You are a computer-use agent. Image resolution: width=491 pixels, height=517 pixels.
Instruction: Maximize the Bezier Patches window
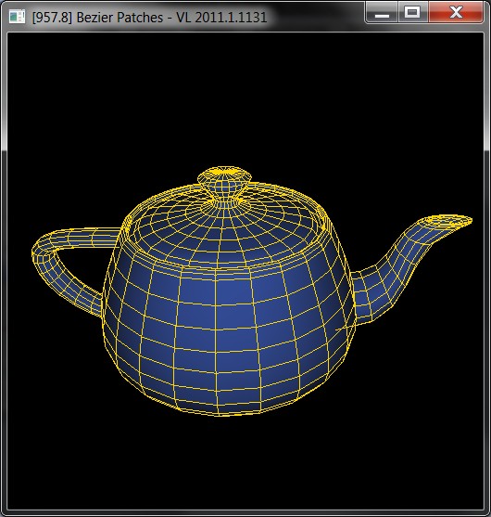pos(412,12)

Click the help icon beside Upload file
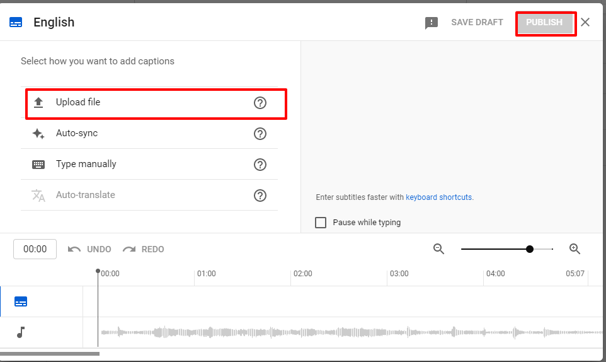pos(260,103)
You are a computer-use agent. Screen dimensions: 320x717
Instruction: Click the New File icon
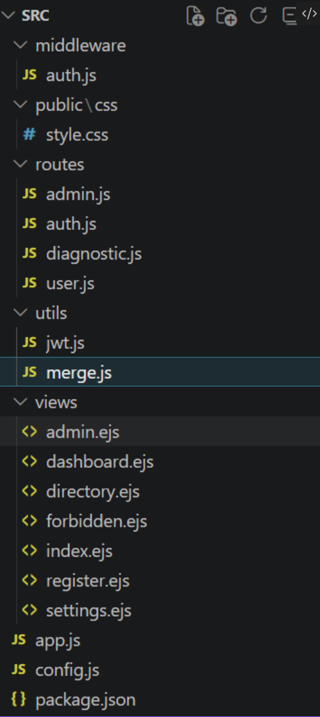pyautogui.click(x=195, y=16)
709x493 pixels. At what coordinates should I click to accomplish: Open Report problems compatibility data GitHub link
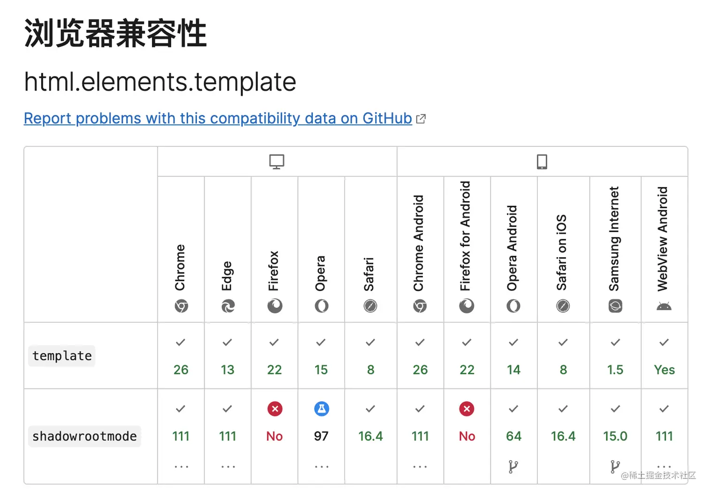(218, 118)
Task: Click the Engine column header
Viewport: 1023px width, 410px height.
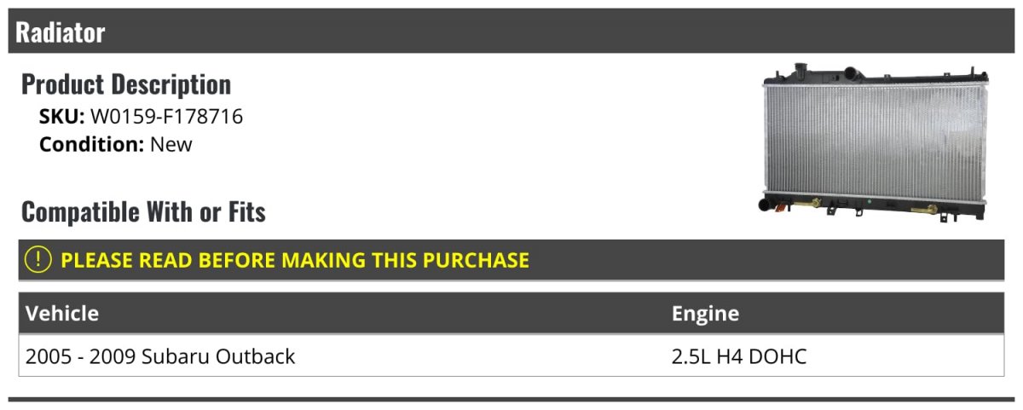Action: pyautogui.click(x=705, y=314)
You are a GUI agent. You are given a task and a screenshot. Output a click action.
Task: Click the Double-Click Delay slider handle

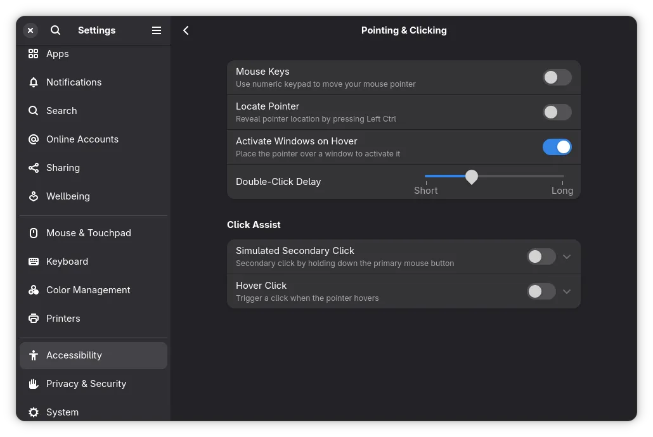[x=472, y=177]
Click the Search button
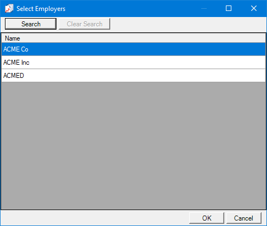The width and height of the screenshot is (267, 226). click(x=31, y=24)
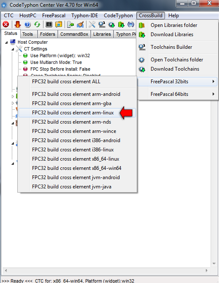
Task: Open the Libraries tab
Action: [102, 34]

### [YOUR GOAL]
Of the lines in the data, report each one containing the string "agent".

### [SOLUTION]
You are a computer-use agent. Image resolution: width=491 pixels, height=517 pixels.
You are a computer-use agent. Screen dimensions: 320x717
You are a GUI agent. You are given a task and a screenshot. Output a click action.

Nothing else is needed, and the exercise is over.